[[ Extracted entries open ]]
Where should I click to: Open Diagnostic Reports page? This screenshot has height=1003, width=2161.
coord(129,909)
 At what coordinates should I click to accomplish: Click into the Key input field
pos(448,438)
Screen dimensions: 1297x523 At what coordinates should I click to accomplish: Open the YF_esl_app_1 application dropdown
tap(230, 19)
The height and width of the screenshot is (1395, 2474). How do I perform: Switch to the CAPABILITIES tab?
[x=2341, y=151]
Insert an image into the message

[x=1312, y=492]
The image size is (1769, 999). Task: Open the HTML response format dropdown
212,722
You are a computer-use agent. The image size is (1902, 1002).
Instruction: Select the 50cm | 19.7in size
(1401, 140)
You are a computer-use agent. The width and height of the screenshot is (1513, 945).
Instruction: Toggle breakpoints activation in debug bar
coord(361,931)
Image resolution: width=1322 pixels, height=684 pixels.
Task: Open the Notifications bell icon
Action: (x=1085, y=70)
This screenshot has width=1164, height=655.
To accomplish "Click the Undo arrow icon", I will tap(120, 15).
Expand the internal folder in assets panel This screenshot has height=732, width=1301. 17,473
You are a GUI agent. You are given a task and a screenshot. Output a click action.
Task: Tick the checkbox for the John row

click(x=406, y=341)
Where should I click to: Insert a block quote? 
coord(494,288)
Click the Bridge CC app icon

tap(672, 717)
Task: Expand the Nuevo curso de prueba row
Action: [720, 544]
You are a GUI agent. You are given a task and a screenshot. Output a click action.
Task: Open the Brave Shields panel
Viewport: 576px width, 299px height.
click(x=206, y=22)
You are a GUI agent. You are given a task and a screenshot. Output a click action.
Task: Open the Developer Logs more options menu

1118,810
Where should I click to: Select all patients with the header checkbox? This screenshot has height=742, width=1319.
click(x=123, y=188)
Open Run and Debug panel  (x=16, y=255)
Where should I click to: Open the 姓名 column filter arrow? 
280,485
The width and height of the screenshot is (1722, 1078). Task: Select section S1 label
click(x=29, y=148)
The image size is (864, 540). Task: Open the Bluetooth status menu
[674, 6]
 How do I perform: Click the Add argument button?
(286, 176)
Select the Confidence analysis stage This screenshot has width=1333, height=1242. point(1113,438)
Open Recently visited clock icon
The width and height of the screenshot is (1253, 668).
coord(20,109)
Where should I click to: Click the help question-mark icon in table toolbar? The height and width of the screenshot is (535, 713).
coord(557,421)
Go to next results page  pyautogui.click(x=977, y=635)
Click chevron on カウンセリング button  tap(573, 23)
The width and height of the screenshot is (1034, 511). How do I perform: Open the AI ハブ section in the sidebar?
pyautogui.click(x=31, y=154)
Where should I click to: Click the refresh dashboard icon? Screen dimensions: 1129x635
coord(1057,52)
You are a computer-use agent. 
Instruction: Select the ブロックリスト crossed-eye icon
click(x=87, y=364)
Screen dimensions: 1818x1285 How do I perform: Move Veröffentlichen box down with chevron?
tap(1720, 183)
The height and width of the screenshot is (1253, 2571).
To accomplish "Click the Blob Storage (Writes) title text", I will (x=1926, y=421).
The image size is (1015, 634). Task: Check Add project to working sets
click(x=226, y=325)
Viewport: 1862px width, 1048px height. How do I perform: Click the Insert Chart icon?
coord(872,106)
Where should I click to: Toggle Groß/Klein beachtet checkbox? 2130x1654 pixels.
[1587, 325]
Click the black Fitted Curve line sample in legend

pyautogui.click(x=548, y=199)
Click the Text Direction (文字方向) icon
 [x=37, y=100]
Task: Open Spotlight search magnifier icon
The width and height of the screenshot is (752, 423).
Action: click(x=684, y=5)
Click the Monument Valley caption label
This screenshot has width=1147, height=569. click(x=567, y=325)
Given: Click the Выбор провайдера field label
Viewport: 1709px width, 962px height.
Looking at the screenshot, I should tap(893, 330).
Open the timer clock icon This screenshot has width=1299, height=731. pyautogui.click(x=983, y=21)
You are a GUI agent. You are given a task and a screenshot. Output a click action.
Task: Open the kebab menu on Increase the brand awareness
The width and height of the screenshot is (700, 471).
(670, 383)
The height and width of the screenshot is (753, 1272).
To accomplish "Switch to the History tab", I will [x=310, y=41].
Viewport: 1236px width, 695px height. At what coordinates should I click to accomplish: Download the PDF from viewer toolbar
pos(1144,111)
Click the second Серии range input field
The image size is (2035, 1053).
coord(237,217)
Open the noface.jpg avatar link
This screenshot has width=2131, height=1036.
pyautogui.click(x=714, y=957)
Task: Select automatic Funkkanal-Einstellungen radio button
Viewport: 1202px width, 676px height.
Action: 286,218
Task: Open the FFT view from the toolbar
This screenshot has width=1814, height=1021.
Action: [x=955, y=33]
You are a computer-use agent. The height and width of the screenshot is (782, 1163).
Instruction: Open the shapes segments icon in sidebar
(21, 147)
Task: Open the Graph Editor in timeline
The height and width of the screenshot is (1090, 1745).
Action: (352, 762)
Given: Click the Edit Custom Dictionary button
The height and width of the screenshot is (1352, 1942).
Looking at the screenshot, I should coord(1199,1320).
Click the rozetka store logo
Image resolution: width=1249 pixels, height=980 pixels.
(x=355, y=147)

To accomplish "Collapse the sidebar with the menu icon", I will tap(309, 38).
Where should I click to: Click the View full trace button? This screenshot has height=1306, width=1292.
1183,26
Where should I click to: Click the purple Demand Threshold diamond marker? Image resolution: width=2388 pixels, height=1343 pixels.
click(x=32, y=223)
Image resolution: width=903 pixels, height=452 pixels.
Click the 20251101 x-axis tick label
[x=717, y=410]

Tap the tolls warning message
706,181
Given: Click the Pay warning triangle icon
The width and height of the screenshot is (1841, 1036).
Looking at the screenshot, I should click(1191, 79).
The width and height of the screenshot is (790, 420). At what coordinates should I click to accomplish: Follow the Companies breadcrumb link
[[ Extracted entries closed ]]
**Brief:** Transcribe the records. Keep every word exactly as it stands.

**Output of the exercise:**
Where should I click to: Open Diagnostic Reports page? This screenshot has height=1003, width=2161.
coord(129,909)
 At what coordinates should I click to accomplish: Click into the Key input field
pos(448,438)
Screen dimensions: 1297x523 At what coordinates should I click to accomplish: Open the YF_esl_app_1 application dropdown
tap(230, 19)
The height and width of the screenshot is (1395, 2474). How do I perform: Switch to the CAPABILITIES tab?
[x=2341, y=151]
Insert an image into the message

[x=1312, y=492]
The image size is (1769, 999). Task: Open the HTML response format dropdown
212,722
You are a computer-use agent. The image size is (1902, 1002).
Instruction: Select the 50cm | 19.7in size
(1401, 140)
You are a computer-use agent. The width and height of the screenshot is (1513, 945).
Instruction: Toggle breakpoints activation in debug bar
coord(361,931)
Image resolution: width=1322 pixels, height=684 pixels.
Task: Open the Notifications bell icon
Action: (x=1085, y=70)
This screenshot has width=1164, height=655.
To accomplish "Click the Undo arrow icon", I will tap(120, 15).
Expand the internal folder in assets panel This screenshot has height=732, width=1301. 17,473
You are a GUI agent. You are given a task and a screenshot. Output a click action.
Task: Tick the checkbox for the John row

click(x=406, y=341)
Where should I click to: Insert a block quote? 
coord(494,288)
Click the Bridge CC app icon

tap(672, 717)
Task: Expand the Nuevo curso de prueba row
Action: [720, 544]
You are a GUI agent. You are given a task and a screenshot. Output a click action.
Task: Open the Brave Shields panel
Viewport: 576px width, 299px height.
click(x=206, y=22)
You are a GUI agent. You are given a task and a screenshot. Output a click action.
Task: Open the Developer Logs more options menu

1118,810
Where should I click to: Select all patients with the header checkbox? This screenshot has height=742, width=1319.
click(x=123, y=188)
Open Run and Debug panel  (x=16, y=255)
Where should I click to: Open the 姓名 column filter arrow? 
280,485
The width and height of the screenshot is (1722, 1078). Task: Select section S1 label
click(x=29, y=148)
The image size is (864, 540). Task: Open the Bluetooth status menu
[674, 6]
 How do I perform: Click the Add argument button?
(286, 176)
Select the Confidence analysis stage This screenshot has width=1333, height=1242. point(1113,438)
Open Recently visited clock icon
The width and height of the screenshot is (1253, 668).
coord(20,109)
Where should I click to: Click the help question-mark icon in table toolbar? The height and width of the screenshot is (535, 713).
coord(557,421)
Go to next results page  pyautogui.click(x=977, y=635)
Click chevron on カウンセリング button  tap(573, 23)
The width and height of the screenshot is (1034, 511). How do I perform: Open the AI ハブ section in the sidebar?
pyautogui.click(x=31, y=154)
Where should I click to: Click the refresh dashboard icon? Screen dimensions: 1129x635
coord(1057,52)
You are a computer-use agent. 
Instruction: Select the ブロックリスト crossed-eye icon
click(x=87, y=364)
Screen dimensions: 1818x1285 How do I perform: Move Veröffentlichen box down with chevron?
tap(1720, 183)
The height and width of the screenshot is (1253, 2571).
To accomplish "Click the Blob Storage (Writes) title text", I will (x=1926, y=421).
The image size is (1015, 634). Task: Check Add project to working sets
click(x=226, y=325)
Viewport: 1862px width, 1048px height. How do I perform: Click the Insert Chart icon?
coord(872,106)
Where should I click to: Toggle Groß/Klein beachtet checkbox? 2130x1654 pixels.
[1587, 325]
Click the black Fitted Curve line sample in legend

pyautogui.click(x=548, y=199)
Click the Text Direction (文字方向) icon
 [x=37, y=100]
Task: Open Spotlight search magnifier icon
The width and height of the screenshot is (752, 423).
Action: click(x=684, y=5)
Click the Monument Valley caption label
This screenshot has width=1147, height=569. click(x=567, y=325)
Given: Click the Выбор провайдера field label
Viewport: 1709px width, 962px height.
Looking at the screenshot, I should tap(893, 330).
Open the timer clock icon This screenshot has width=1299, height=731. pyautogui.click(x=983, y=21)
You are a GUI agent. You are given a task and a screenshot. Output a click action.
Task: Open the kebab menu on Increase the brand awareness
The width and height of the screenshot is (700, 471).
(670, 383)
The height and width of the screenshot is (753, 1272).
To accomplish "Switch to the History tab", I will [x=310, y=41].
Viewport: 1236px width, 695px height. At what coordinates should I click to accomplish: Download the PDF from viewer toolbar
pos(1144,111)
Click the second Серии range input field
The image size is (2035, 1053).
coord(237,217)
Open the noface.jpg avatar link
This screenshot has width=2131, height=1036.
pyautogui.click(x=714, y=957)
Task: Select automatic Funkkanal-Einstellungen radio button
Viewport: 1202px width, 676px height.
Action: 286,218
Task: Open the FFT view from the toolbar
This screenshot has width=1814, height=1021.
Action: [x=955, y=33]
You are a computer-use agent. The height and width of the screenshot is (782, 1163).
Instruction: Open the shapes segments icon in sidebar
(21, 147)
Task: Open the Graph Editor in timeline
The height and width of the screenshot is (1090, 1745).
Action: (352, 762)
Given: Click the Edit Custom Dictionary button
The height and width of the screenshot is (1352, 1942).
Looking at the screenshot, I should coord(1199,1320).
Click the rozetka store logo
Image resolution: width=1249 pixels, height=980 pixels.
(x=355, y=147)

To accomplish "Collapse the sidebar with the menu icon", I will tap(309, 38).
Where should I click to: Click the View full trace button? This screenshot has height=1306, width=1292.
1183,26
Where should I click to: Click the purple Demand Threshold diamond marker? Image resolution: width=2388 pixels, height=1343 pixels.
click(x=32, y=223)
Image resolution: width=903 pixels, height=452 pixels.
Click the 20251101 x-axis tick label
[x=717, y=410]

Tap the tolls warning message
706,181
Given: Click the Pay warning triangle icon
The width and height of the screenshot is (1841, 1036).
Looking at the screenshot, I should click(1191, 79).
The width and height of the screenshot is (790, 420). At what coordinates should I click to accomplish: Follow the Companies breadcrumb link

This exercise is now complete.